LAS PELÍCULAS Y LA VERDAD DE LA HISTORIA

Por: Gilberto Erick Watts
Comentarios: licgwatts@hotmail.com

En una lejana tierra, pero ciertamente igual a nuestra Arizona, rodeados de arena, sol y calor existió el Imperio Egipcio, donde vivió un pueblo constructor de pirámides monumentales, gobernado por Faraones y de gran presencia en la historia de Antes de Cristo.

El principio del fin del poderío de Egipto se marcó el día 23 de junio del año 47 Antes de Cristo, pues esa calurosa tarde nació Cesarión, hijo de Cleopatra la reina mas bella del mundo y Gayo Julio César el poderoso Dictador Romano.

Un día de gran importancia pues se había sellado una alianza mundial entre los dos países mas fuertes del mundo.

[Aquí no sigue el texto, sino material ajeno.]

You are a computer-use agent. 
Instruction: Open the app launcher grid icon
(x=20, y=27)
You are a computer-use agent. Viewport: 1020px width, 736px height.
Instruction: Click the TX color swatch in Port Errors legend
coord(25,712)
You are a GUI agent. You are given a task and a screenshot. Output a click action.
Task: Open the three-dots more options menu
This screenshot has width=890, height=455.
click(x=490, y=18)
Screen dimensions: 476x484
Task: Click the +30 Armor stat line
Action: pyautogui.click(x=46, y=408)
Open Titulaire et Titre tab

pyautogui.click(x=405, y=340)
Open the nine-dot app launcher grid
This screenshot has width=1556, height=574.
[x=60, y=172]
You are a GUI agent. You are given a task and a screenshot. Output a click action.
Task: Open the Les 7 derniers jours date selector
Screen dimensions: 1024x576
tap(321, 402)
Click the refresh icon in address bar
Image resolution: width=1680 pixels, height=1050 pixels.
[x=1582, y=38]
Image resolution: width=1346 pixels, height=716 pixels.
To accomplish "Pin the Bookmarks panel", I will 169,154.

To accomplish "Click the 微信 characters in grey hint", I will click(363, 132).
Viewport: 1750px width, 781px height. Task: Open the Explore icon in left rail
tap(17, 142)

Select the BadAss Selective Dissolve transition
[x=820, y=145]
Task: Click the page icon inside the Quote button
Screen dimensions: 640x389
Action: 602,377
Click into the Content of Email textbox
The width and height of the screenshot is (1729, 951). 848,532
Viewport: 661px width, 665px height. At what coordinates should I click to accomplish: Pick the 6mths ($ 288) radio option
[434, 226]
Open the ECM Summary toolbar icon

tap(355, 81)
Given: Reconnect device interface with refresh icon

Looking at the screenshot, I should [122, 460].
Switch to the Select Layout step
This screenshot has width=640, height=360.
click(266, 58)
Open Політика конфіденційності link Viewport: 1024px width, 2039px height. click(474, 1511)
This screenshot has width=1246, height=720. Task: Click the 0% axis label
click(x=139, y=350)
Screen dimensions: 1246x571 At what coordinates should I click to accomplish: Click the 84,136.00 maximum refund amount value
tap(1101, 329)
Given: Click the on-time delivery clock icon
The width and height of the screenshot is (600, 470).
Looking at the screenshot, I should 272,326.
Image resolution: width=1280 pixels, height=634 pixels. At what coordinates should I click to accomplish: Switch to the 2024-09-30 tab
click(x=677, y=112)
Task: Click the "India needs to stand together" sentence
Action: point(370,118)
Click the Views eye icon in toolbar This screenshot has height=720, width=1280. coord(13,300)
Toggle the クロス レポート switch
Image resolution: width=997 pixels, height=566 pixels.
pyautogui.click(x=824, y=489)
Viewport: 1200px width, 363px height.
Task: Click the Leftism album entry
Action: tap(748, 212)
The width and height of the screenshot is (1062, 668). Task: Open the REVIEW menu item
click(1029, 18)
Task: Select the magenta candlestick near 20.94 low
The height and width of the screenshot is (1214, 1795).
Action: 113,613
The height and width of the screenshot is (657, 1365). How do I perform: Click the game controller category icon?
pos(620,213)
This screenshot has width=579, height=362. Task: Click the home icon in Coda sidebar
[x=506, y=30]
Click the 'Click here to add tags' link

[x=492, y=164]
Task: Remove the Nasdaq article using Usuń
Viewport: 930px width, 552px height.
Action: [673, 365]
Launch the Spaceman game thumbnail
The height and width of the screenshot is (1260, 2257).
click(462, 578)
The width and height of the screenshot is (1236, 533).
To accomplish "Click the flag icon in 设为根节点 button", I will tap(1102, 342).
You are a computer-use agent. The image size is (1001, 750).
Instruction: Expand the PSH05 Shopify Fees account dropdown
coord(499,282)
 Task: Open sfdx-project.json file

Roma la poderosa y Egipto la canasta de cultivos alimenticios de todo el mundo.

Sin embargo, tres años después, Julio César fue asesinado en el Senado Romano y Cleopatra desvalida, internacionalmente desamparada, buscó el amor de Marco Antonio, capitán de César, que le prometió protegerla de los ejércitos romanos.

Mientras, otros romanos buscaban afanosamente la manera de encontrar a Cesarión y matarlo, pues era el heredero de Gayo Julio César, después de 17 años de su nacimiento lo lograron.

Hasta ahí es la historia, pero:

La industria de las películas poco a poco ha distorsionado la historia, pues desde 1945 hasta 1963 las películas proyectaron a los egipcios y a los romanos como grandes soldados que defendían a sus reinos.

En 1963 Elizabeth Taylor filmó Cleopatra, en esa película la unión entre César y Cleopatra fue lo mas respetuoso, espectacular de la industria fílmica en donde abundaron dinero, bailes y fiestas.

Sin embargo, a partir de 1970, quizás porque Elizabeth Taylor causó muchas envidias, las películas que siguieron sobre este tema, retratan a Cleopatra como una mujer que le daba igual relacionarse con quien fuera y hasta dicen que Cesarión fue hijo de un soldado que conquistó a Cleopatra y luego hizo creer a Julio César que era su hijo.

La industria fílmica distorsiona los hechos de la historia y hace que los sucesos los veamos a través de los ojos del guionista.

¡De todas formas, lo que no se puede cambiar es que, en el mundo antiguo en un país muy parecido a nuestra Arizona, cuyos suelos son de arena, que el sol baña la existencia, que su clima es agobiante, se hizo historia!